Overall volumes were up 9% and the increase in overall price mix well offset the overall increase in direct costs, even when adjusting for the remaining short-term spike in MDI. A stronger euro versus the US dollar resulted in a translation benefit of approximately $30 million versus the prior year.
Compared to the prior quarter, our adjusted EBITDA increased to $405 million from an adjusted $360 million. The $45 million sequential improvement in adjusted EBITDA was largely driven by volume. The decrease in price quarter over quarter is largely resulting from the reduction in short term margin spike in MDI and due to overall product mix.
We improved over the prior-year quarter by approximately $27 million because of planned and weather-related maintenance outages that occurred in the fourth quarter of 2017. We also benefited from foreign currency translation, largely from a stronger euro currency versus the US dollar.
Turning to slide 10, we remain focused on preserving the investment grade profile of our balance sheet. We ended the quarter at the lowest net leverage in our history at 1.3 times net debt to last 12 months' first quarter adjusted EBITDA. This compares to last year when our net leverage ratio was 3.2 times.
Our liquidity at the end of the quarter was approximately $1.25 billion. As we shared with you on our last earnings call, our board of directors authorized share repurchases of up to $450 million.
Since then, and through April 19, 2018, we have acquired approximately 3.5 million shares, or have spent approximately $103 million at an average price of approximately $29.45 per share.
Of this total, approximately 1.7 million shares were purchased during the first quarter, or $51 million, and the rest were purchased following the end of the first quarter. Given the relative value of our stock, we see these purchases as prudent use of free cash flow.
As noted by Peter on April 23, 2018, we completed our acquisition of Demilec for approximately $350 million, subject to customary working capital adjustments.

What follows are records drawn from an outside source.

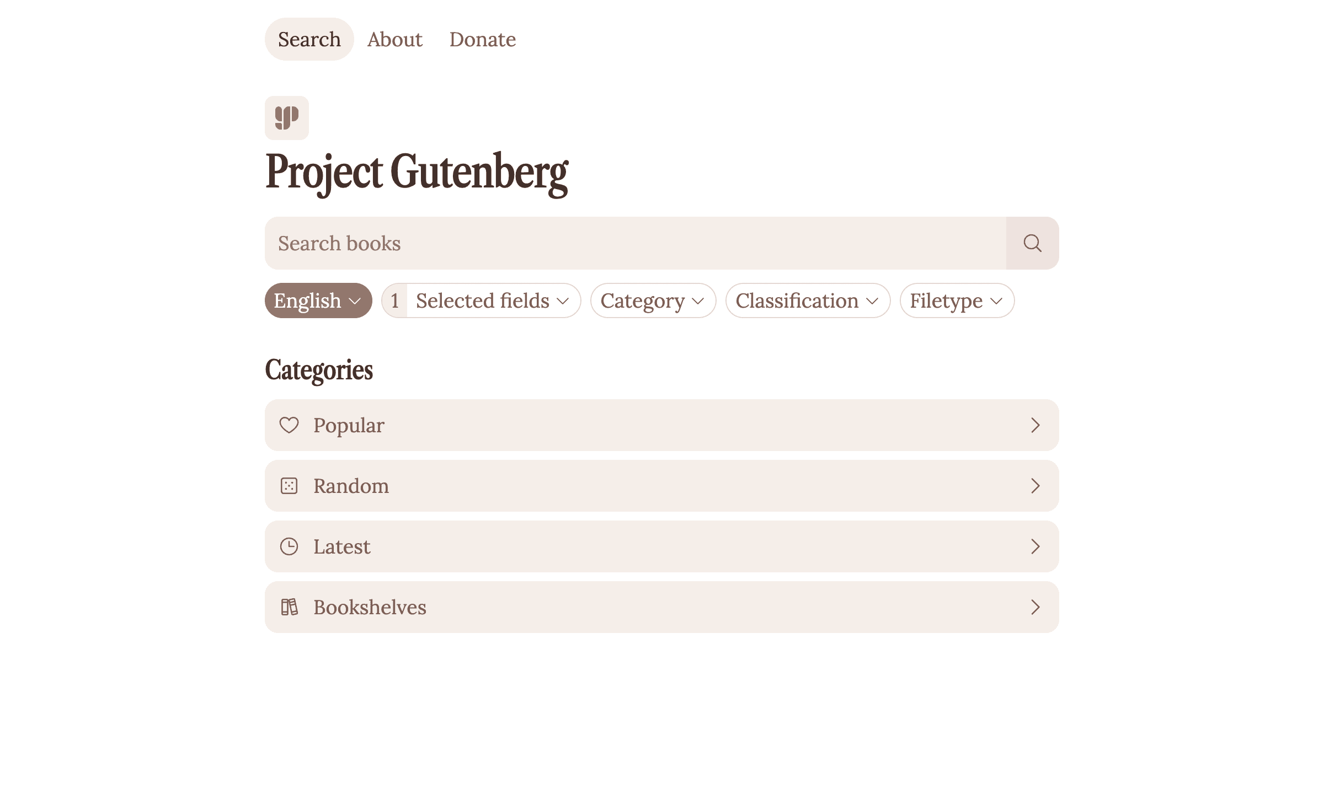1324x794 pixels.
Task: Click the Project Gutenberg logo icon
Action: click(x=286, y=117)
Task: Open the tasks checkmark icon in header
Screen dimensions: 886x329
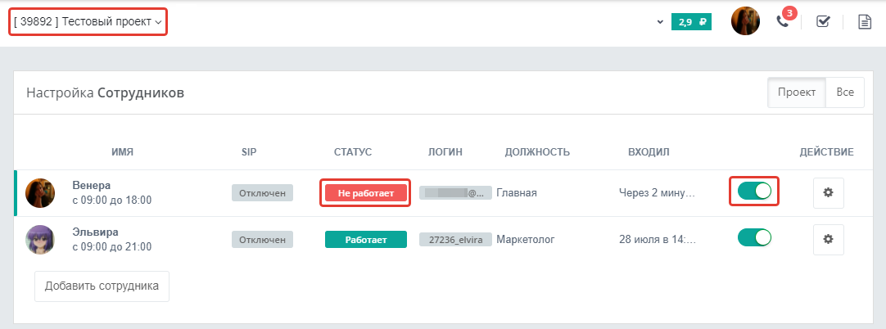Action: tap(823, 22)

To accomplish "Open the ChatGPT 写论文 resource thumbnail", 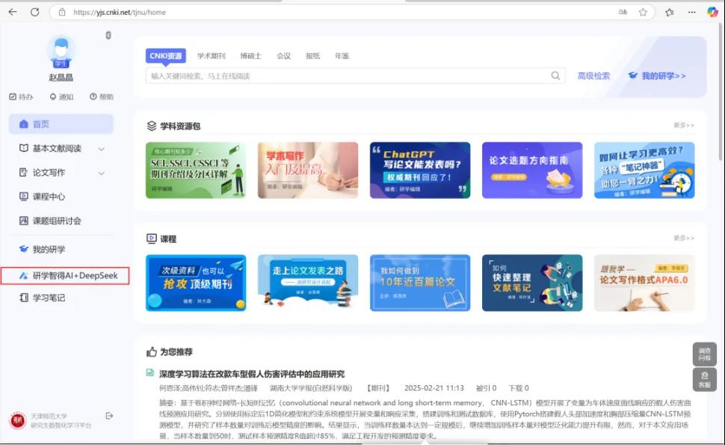I will (420, 170).
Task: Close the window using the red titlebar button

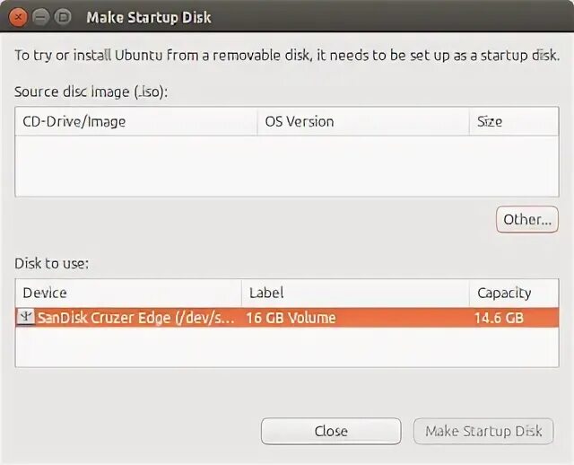Action: click(20, 17)
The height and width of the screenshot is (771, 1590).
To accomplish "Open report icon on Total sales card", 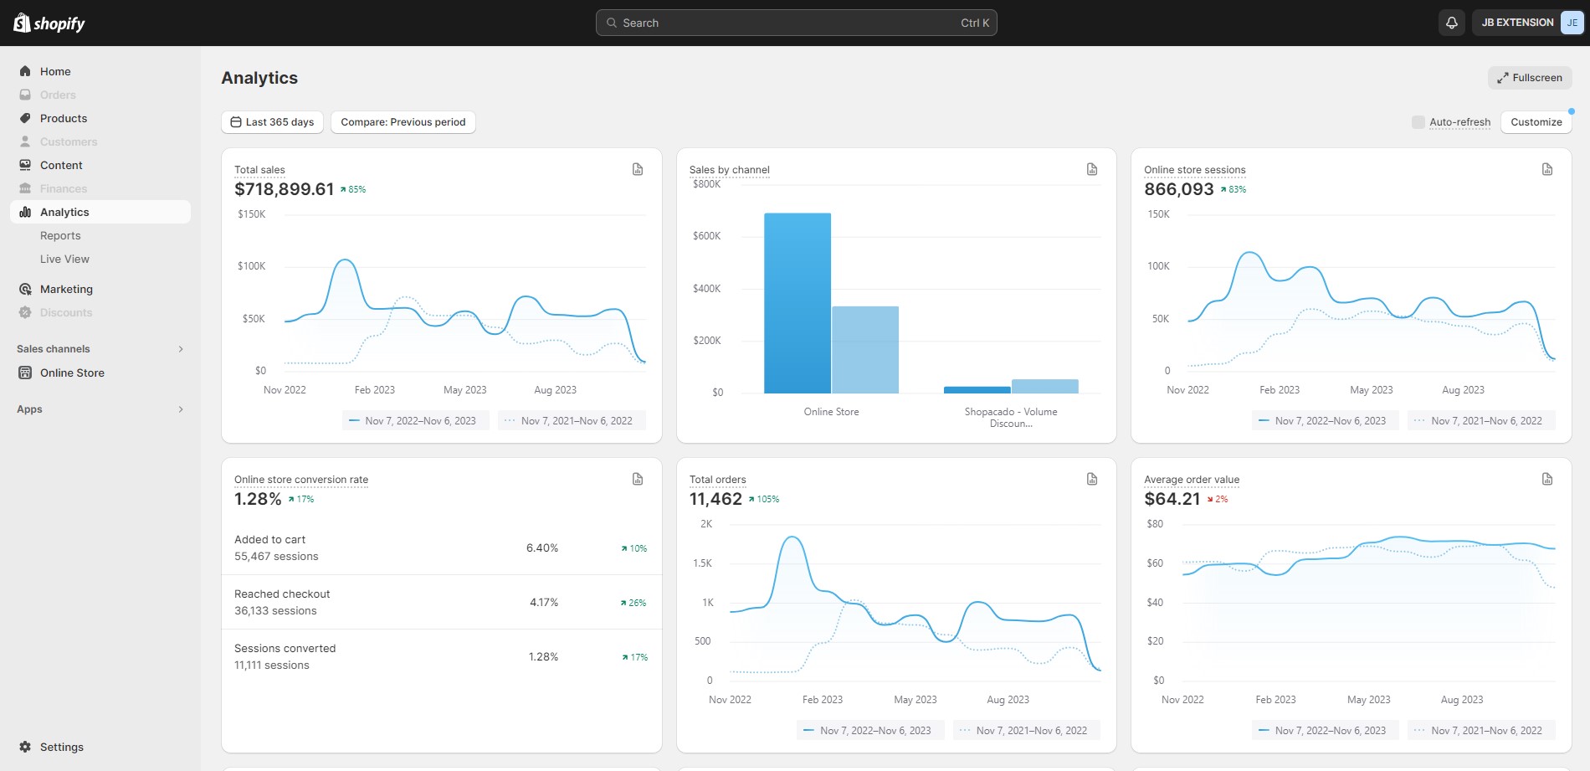I will click(x=638, y=169).
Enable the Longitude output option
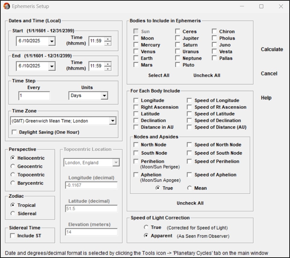Viewport: 290px width, 258px height. pos(135,100)
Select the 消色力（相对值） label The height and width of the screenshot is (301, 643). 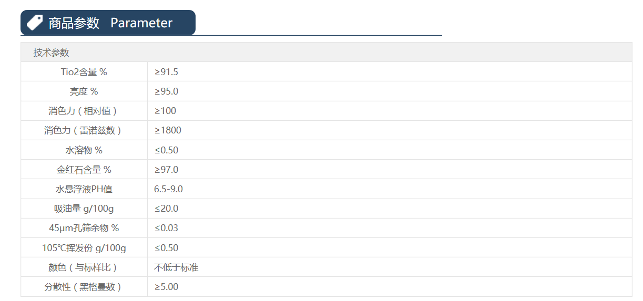[x=84, y=111]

We funded this bolt-on acquisition out of available liquidity, including borrowing on our revolver and accounts receivable securitization facility.
Our pro forma leverage ratio taking this into consideration is approximately 1.6 times. We see Demilec as a great fit to our downstream strategy within our urethanes business with significant synergies and future growth in earnings. We remain focused on generating consistent, strong free cash flow.
During the first quarter of 2018, we generated free cash flow of $56 million, compared to $23 million in the year-ago period. Our first quarter is typically the lowest cash generating quarter due to a seasonal build in working capital.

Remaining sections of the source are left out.